A idéia de juros é sempre controvertida, principalmente em nosso País, onde as taxas praticadas no mercado financeiro estão entre as maiores do mundo e, muitas vezes, nem ao menos sabemos quais as taxas que nos são cobradas no dia-a-dia.

Basicamente, juros são rendimentos do capital e, podem ser de duas espécies: compensatórios, também conhecidos como remuneratórios, porque convencionados entre as partes como fator de remuneração do capital emprestado; e moratórios, que geralmente decorrem da própria lei, mas podem ser contratados, entretanto, com uma finalidade bem diversa, qual seja, atuar como uma forma de sanção ou penalidade pelo atraso do pagamento do débito, na época própria.

Por ocasião da vigência do revogado Código Civil de 1916, havia expressa disposição que previa para os juros legais, fundamento dos juros moratórios, a taxa de 6% ao ano, podendo as partes convencionarem até o dobro deste índice, totalizando 12% ao ano.
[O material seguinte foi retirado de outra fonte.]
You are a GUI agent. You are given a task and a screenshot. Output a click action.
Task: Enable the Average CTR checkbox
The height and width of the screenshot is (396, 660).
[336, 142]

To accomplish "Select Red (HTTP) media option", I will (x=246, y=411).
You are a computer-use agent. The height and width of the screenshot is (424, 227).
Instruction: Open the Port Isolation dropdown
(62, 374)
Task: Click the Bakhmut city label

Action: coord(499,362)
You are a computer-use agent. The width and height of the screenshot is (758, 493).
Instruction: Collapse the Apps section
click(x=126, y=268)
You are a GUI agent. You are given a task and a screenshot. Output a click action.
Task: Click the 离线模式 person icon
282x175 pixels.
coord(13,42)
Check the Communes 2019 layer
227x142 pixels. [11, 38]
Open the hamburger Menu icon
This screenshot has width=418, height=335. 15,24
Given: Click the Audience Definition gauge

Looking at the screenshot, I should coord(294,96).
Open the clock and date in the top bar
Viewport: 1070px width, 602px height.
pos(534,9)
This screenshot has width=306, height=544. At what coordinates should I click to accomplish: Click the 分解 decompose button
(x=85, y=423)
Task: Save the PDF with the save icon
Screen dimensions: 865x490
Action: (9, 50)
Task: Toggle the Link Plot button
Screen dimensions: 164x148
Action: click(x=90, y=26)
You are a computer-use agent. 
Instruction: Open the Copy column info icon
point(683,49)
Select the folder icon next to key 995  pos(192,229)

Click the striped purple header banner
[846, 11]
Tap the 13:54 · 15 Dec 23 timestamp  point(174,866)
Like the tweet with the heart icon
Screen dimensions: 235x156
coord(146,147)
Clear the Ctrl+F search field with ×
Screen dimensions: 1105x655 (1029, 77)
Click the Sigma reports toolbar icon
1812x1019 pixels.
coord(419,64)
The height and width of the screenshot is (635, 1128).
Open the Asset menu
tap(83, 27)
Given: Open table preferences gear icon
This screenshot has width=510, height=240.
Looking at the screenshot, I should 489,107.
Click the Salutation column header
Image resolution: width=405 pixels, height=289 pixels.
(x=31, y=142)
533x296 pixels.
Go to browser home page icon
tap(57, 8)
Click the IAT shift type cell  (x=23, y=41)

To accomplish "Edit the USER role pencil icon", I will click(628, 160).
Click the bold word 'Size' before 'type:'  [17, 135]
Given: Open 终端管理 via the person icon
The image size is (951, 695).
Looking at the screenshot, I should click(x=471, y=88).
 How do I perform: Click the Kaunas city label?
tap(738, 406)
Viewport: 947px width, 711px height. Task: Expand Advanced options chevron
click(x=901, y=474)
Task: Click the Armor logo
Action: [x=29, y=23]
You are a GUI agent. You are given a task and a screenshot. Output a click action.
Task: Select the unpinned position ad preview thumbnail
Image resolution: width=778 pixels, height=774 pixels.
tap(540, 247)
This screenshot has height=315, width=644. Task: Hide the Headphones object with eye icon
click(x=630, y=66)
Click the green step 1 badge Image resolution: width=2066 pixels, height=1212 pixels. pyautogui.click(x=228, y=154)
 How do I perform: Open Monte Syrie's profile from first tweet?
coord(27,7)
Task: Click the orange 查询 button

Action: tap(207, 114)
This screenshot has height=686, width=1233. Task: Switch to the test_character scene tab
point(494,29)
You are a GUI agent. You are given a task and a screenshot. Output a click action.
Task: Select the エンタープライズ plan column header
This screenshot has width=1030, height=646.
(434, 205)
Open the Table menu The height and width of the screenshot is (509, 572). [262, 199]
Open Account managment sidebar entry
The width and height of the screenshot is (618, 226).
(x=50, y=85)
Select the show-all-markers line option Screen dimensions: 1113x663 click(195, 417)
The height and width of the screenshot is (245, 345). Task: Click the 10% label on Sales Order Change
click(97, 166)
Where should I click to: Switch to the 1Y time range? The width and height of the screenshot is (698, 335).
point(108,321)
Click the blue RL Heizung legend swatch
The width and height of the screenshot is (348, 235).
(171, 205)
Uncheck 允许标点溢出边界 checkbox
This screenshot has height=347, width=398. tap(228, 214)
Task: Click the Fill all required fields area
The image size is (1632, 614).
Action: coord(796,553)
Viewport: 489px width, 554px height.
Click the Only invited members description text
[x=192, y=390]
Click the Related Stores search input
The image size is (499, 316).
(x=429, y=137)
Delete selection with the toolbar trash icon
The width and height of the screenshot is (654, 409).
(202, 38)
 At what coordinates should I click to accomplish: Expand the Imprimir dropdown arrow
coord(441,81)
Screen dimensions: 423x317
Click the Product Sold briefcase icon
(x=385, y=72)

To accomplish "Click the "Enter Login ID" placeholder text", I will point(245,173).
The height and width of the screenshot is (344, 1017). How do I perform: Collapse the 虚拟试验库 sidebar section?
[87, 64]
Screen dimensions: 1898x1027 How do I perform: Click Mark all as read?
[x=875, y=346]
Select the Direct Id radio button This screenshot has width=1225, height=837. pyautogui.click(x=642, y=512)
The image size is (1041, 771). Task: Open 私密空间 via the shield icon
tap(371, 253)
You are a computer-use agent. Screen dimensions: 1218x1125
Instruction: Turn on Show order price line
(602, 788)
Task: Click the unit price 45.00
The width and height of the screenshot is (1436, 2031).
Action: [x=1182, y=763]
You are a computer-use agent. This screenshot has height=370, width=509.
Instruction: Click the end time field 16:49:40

Com a edição do Código Civil de 2002, houve a supressão de tal regra, mediante a substituição por outra, que prevê a fixação dos juros moratórios segundo a taxa que estiver em vigor para o atraso do pagamento de impostos devidos à Fazenda Nacional, isto se outra coisa não foi ajustada entre as partes. Esta taxa de juros, segundo a doutrina e jurisprudência mais abalizadas, será aquela estipulada pelo art. 161, § 1.º, do Código Tributário Nacional, ou seja, de 1% ao mês, mantendo-se assim, a tradição histórica de nosso País, na taxa de 12% ao ano, para os juros moratórios, repita-se, aqueles decorrentes do atraso no cumprimento da obrigação.

Ocorre que os débitos agrícolas têm uma característica diferenciada, qual seja, a existência de legislação específica, que no plano de hierarquia das leis, tem preferência sobre a legislação geral do Código Civil. Isto significa que, havendo confronto ou divergência entre a legislação agrária e a legislação civil, tem prevalência aquela, já que trata de matéria especial.

Pois bem, neste contexto, os débitos de natureza agrícola, tais como os decorrentes de Nota Promissória Rural; Duplicata Rural; Nota de Crédito Rural; Cédula Rural Pignoratícia; Cédula Rural Hipotecária; Cédula Rural Pignoratícia e Hipotecária; Cédula de Produto Rural e Cédula de Produto Rural Financeira, entre outras, contratadas com Bancos, Cooperativas, Empresas de Insumos Agrícolas, Concessionárias de Maquinários, etc, seguem a legislação específica do Decreto Lei 167/67, que prevê, expressamente, que os juros moratórios contratados, após o vencimento do débito, somente poderão ser acrescidos da taxa de 1% ao ano e, se não forem contratados, como é o caso da maioria dos débitos agrícolas acima referidos, a cobrança judicial ou extra-judicial, após o vencimento, somente poderá ser acrescida do fator de correção monetária, mais juros moratórios de 1% ao ano, nada mais.

Cumpre pois que se previnam os produtores rurais, já que, na prática não é isto que acontece, restando sempre o recurso ao Judiciário, para a readequação do valor devido e o recebimento daquilo que foi injustamente cobrado.

Marcione Pereira dos Santos é advogado e professor universitário em Maringá/PR.